Company Law Flashcards
Sources of Irish Company Law
- Case Law
- EU Law
- Legislation (Companies Act 2014)
What is a Sole Trader?
A sole trader is a natural person who is engaged in a trade, profession, business on his/her own account.
The simplest and most common form of business structure.
Sole Trader: Advantages
- Simplicity
- No supervisory office
- Full control and profit entitlement
- Privacy/no filing annual returns
Sole Trader: Disadvantages
- Unlimited liability
- Limited growth potential (less attractive for raising significant investment compared to limited companies).
- Tax limits (income is taxed as personal income, which may result in higher tax rates compared to corporate tax rates).
What is a Partnership?
A partnership is the relation which subsists between persons carrying on business in common with a view to profit.
Features of a Partnership
Formed through a verbal or written agreement, ideally one which clearly states each partner’s role, responsibilities and outlines profit-sharing.
Between 2 and 20 partnerships generally, but solicitors, accountants, etc may have more.
Partners share control of the business, contributing their skills, capital or other resources.
What is a Company?
A company is a distinct legal entity formed to conduct business, distinct from its owners, with the ability to own assets, incur liabilities and operate independently.
What is Corporate Governance?
The relationship between the directors and the stakeholders.
The responsibility and accountability to stakeholders.
What is Incorporation?
Incorporation is the process by which a company is set up and becomes a legal person.
Types of Companies
- Public Limited Company (PLC)
- Unlimited Company (UC)
- Private Company Limited by Shares (LTD)
- Designated Activities Company (DAC)
- Company Limited by Guarantee (CLG)
Public Limited Company (PLC)
The only type of company that can have shares listed on a stock exchange.
Subject to increased administrative obligations.
Minimum level of share capital level (€25,000), or which at least a quarter must be paid up.
Any number of members (even just one).
Unlimited Company (UC)
Private or public.
Members are liable for all debts of the company, even if this results in the debts having to be paid from their own private assets.
Accounts for 2% of all Irish companies.
Private Company Limited by Shares (LTD)
Most popular form of company.
The liability of its shareholders is limited to the amount, if any, unpaid on their shares.
Has full and unlimited capacity, unlike any other type of company, in that it does not have an objects clause (meaning it does not have to have just one specific purpose).
Only one director is required, and a different secretary.
Private Company Limited by Shares (LTD) cont.
Must have between 1 and 149 shareholders.
A simple single document constitution.
Cannot act as a credit institution or insurance undertaking, and cannot have/apply to have shares or debt securities publicly listed or traded.
No minimum capital requirements and can be incorporated with a share of 1c, and even that share need not be fully paid up.
Designated Activities Company (DAC)
A private company limited by shares.
The key distinction between DAC and LTD is the existence of an objects clause.
Must have a minimum of two directors.
May have debt securities, but not shares, listed.
Has no minimum capital requirements.
Must hold an Annual General Meeting.
Company Limited by Guarantee (CLG)
Members to not subscribe for share, but instead undertake to guarantee the liabilities of the company up to a specified amount.
Since the members do not hold shares in the company, and since there is no limit on the number of members, this is the preferred form of company used by sports clubs, social clubs and charities.
Names of Companies
A company’s name must be acceptable to the Registrar of Companies.
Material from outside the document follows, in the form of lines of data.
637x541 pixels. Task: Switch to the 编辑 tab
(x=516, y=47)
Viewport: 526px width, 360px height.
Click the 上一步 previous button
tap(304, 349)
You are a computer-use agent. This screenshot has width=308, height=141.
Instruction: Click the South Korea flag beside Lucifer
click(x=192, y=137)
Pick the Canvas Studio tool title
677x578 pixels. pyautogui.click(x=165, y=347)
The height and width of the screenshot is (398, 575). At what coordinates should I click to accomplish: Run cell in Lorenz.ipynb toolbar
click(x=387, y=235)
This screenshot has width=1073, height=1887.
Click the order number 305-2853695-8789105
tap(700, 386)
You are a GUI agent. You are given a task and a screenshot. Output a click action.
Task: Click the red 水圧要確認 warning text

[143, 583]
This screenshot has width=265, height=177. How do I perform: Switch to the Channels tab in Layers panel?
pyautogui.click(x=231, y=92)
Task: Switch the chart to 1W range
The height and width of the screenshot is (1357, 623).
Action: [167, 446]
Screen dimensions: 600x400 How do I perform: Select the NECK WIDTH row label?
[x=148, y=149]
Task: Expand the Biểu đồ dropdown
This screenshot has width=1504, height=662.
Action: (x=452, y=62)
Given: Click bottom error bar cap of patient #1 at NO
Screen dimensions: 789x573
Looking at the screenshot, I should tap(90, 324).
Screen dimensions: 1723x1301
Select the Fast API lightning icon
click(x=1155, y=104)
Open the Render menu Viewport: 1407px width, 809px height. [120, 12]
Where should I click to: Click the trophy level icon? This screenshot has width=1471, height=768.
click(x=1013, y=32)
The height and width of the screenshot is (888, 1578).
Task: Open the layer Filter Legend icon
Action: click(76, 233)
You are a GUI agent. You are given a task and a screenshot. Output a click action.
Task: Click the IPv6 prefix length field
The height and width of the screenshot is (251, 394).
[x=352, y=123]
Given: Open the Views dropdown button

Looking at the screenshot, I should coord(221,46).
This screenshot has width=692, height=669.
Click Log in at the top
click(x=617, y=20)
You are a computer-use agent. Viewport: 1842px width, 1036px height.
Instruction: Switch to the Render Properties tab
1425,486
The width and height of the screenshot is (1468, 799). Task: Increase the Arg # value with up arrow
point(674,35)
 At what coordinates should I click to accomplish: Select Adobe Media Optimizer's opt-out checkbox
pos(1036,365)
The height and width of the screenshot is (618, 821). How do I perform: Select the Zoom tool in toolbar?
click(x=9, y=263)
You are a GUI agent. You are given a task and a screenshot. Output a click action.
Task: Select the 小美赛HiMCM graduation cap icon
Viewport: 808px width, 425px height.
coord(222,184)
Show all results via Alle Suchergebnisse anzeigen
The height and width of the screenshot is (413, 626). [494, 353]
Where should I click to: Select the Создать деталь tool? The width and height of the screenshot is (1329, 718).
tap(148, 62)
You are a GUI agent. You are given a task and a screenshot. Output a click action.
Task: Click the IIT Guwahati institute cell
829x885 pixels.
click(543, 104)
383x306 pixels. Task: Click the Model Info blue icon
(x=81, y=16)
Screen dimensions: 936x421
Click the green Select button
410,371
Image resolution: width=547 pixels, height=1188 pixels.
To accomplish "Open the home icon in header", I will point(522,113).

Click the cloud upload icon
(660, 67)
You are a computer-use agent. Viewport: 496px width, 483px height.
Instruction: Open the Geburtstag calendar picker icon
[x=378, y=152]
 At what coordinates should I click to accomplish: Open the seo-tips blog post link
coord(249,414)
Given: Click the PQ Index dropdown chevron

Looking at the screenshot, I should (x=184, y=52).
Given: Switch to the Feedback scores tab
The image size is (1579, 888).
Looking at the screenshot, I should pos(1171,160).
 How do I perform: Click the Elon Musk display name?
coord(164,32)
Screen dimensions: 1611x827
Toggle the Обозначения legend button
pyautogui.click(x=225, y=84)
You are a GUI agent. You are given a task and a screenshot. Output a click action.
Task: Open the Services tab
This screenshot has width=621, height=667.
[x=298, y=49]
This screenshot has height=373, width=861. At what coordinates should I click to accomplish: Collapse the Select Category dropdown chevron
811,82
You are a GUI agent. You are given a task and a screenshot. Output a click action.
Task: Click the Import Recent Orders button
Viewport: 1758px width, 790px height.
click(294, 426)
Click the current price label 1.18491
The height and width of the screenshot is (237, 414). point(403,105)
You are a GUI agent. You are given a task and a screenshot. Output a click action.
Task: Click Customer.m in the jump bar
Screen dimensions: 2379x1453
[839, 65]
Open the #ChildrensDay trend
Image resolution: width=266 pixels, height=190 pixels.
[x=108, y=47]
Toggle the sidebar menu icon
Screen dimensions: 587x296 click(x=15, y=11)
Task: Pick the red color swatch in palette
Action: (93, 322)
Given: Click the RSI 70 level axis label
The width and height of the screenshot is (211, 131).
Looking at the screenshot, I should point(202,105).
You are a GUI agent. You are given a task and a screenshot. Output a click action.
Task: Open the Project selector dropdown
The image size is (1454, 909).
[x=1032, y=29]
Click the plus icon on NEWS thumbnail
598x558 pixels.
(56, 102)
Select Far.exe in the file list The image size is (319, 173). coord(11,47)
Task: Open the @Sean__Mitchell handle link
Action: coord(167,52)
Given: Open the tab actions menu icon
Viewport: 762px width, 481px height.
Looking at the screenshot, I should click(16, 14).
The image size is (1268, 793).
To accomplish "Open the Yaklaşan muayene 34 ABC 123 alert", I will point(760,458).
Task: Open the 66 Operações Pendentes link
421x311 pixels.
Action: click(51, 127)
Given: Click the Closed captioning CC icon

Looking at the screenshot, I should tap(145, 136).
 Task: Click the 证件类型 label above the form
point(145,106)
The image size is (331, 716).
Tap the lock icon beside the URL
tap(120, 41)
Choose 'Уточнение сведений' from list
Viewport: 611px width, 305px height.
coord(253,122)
They will not accept it if it is too similar to a name already on the register, or if it is undesirable.
Undesirable Company Names
- Offensive
- Suggests State sponsorship
- Contains “bank” or “insurance” unless permission from the Central Bank
- Contains “co-operative”, “society” unless permission from the Registrar of Friendly Societies
- Contains “university” unless permission from the Department of Education
- Contains “charity” unless justified
- Contains “standard”, “credit union”, “building society”
Implications of a Separate Legal Personality
- Corporate Property
- Can sue and be sued
- Constitutional Rights
What is a Director?
A director is any person occupying the position of director, by whatever name called.
No qualifications required, unless set out by the company’s constitution.
Types of Directors: Shadow Directors
A person in accordance with whose directions or instructions the directors of a company are accustomed to act shall be treated for the purposes of this part as a director of the company unless the directors are accustomed so to act by reason only that they do so on advice given by him/her in a professional capacity.
Types of Directors: Alternate Directors
Any director of a company may from time to time appoint any other director of it or, with the approval of a majority of its directors, any other person to be an alternate director as respects him/her.
Appointing & revocation must be in writing and given by the appointing directory to the company.
Types of Directors: Managing Directors
The directors of a company may from time to time appoint one or more of themselves to the office of mangling director for such period and on such terms as to remuneration and otherwise as they see fit, and subject to the terms of any agreement entered into any particular case, may revoke such appointment.
Types of Directors: De Facto Directors
A person who occupies the position of director of a company but who has not been formally appointment as such.